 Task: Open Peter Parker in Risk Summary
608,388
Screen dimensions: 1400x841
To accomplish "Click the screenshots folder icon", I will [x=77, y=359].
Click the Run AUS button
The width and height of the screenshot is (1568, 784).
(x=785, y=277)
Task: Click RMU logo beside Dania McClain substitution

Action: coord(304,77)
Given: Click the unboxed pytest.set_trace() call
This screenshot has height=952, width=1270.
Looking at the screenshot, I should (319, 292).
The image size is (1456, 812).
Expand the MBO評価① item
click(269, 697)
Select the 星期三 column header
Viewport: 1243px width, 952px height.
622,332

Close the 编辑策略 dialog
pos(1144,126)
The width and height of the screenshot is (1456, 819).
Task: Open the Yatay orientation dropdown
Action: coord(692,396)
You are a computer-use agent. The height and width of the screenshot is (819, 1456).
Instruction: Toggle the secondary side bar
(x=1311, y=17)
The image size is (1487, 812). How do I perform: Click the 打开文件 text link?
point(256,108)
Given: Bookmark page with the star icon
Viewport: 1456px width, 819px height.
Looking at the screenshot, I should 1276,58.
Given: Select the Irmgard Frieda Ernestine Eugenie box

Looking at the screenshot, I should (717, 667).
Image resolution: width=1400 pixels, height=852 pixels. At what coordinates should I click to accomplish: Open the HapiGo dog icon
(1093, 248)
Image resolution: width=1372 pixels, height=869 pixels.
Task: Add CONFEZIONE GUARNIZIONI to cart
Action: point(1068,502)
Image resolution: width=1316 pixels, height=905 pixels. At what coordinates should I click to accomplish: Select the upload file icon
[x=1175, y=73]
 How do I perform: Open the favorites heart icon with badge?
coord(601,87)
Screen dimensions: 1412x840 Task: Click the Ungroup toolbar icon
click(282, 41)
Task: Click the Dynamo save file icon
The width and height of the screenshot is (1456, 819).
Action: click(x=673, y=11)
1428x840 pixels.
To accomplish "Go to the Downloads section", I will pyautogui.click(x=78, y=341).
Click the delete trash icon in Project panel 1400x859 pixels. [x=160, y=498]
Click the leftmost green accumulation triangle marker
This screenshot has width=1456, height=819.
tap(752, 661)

§ §

## Task details
When a line in the records contains the string "will", it counts; state how many lines count, with no other words.

## Solved problem
2